In the above embodiments, the descriptions of the respective embodiments have respective emphasis, and for parts that are not described in detail in a certain embodiment, reference may be made to related descriptions of other embodiments.

The preferred embodiments of the present specification disclosed above are intended only to aid in the description of the specification. Alternative embodiments are not exhaustive and do not limit the invention to the precise embodiments described. Obviously, many modifications and variations are possible in light of the above teaching. The embodiments were chosen and described in order to best explain the principles of the specification and its practical application, to thereby enable others skilled in the art to best understand the specification and its practical application. The specification is limited only by the claims and their full scope and equivalents.

Claims

1. An audio-video clipping method, comprising:

acquiring an audio/video to be clipped, and determining an audio file associated with the audio/video to be clipped;

converting the audio file into at least one audio text based on the target semantics related to the audio and video to be clipped, and determining a text time interval corresponding to each audio text;

2. The method of claim 1, wherein converting the audio file into at least one audio text based on the target semantics of the to-be-clipped audio-video association comprises:

inputting the audio file to a speech conversion model;

3. The method of claim 2, wherein decoding, by the decoding unit, the audio feature to be decoded according to the target semantic corresponding to the target semantic word to obtain at least one audio text and output the speech conversion model, comprises:

4. The method as claimed in claim 2, wherein the decoding, by the decoding unit, the audio feature to be decoded according to the target semantic corresponding to the target semantic word to obtain at least one audio text and output the speech conversion model, includes:

5. The method as claimed in claim 3, wherein processing the audio feature to be decoded by the decoding unit according to the target semantic corresponding to the target semantic word to obtain at least one initial audio text comprises:

6. The method of claim 1, wherein determining a target audio text among the at least one audio text according to the target semantics comprises:

and comparing the probability value corresponding to each audio text with a preset probability threshold, and screening a target audio text from at least one audio text according to the comparison result.

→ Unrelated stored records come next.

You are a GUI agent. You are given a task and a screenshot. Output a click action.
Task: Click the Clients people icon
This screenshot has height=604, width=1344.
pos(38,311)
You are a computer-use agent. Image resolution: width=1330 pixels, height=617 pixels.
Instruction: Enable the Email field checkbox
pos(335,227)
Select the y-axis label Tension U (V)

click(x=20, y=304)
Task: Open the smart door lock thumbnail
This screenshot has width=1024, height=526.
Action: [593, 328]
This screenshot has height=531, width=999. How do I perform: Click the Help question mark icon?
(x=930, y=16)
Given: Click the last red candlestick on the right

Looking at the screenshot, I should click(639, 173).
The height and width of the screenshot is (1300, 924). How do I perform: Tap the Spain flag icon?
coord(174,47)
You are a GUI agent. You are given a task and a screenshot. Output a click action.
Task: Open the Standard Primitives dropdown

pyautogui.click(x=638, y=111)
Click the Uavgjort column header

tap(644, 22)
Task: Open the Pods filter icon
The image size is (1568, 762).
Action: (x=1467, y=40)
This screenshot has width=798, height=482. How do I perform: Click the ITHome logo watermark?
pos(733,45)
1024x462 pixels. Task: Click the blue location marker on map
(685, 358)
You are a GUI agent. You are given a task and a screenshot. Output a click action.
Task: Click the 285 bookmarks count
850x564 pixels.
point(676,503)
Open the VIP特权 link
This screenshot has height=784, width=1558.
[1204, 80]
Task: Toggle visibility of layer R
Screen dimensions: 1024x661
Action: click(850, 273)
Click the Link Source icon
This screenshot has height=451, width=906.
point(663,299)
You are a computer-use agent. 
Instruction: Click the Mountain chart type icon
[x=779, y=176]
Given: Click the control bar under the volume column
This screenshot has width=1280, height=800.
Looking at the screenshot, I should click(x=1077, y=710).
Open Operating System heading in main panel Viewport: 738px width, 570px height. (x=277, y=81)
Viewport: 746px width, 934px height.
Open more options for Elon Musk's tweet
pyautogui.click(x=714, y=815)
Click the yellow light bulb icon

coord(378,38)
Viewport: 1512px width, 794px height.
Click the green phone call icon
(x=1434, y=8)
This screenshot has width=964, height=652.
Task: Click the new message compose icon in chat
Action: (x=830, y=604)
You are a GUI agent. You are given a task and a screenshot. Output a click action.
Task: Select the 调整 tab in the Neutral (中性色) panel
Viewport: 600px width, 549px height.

7. The method of claim 6, wherein prior to inputting each audio text into the semantic analysis model for processing, further comprising:

acquiring a sample data set containing target semantics;

8. The method of claim 1, wherein the clipping the audio/video to be clipped according to the target text time interval to obtain a target audio/video comprises:

9. The method of claim 5, wherein identifying the segment element to which the sequence of audio text segments corresponds comprises:

inputting the sequence of audio text segments to an element restoration model;

10. An audio-video clip device characterized by comprising:

the device comprises an acquisition module, a processing module and a display module, wherein the acquisition module is configured to acquire an audio and video to be clipped and determine an audio file related to the audio and video to be clipped;

11. A computing device comprising a memory and a processor; the memory is for storing computer executable instructions and the processor is for executing the computer executable instructions to implement the steps of the audio-visual clip method of any one of claims 1 to 9.

12. A computer readable storage medium storing computer instructions which, when executed by a processor, carry out the steps of the audio-visual clip method of any of claims 1 to 9.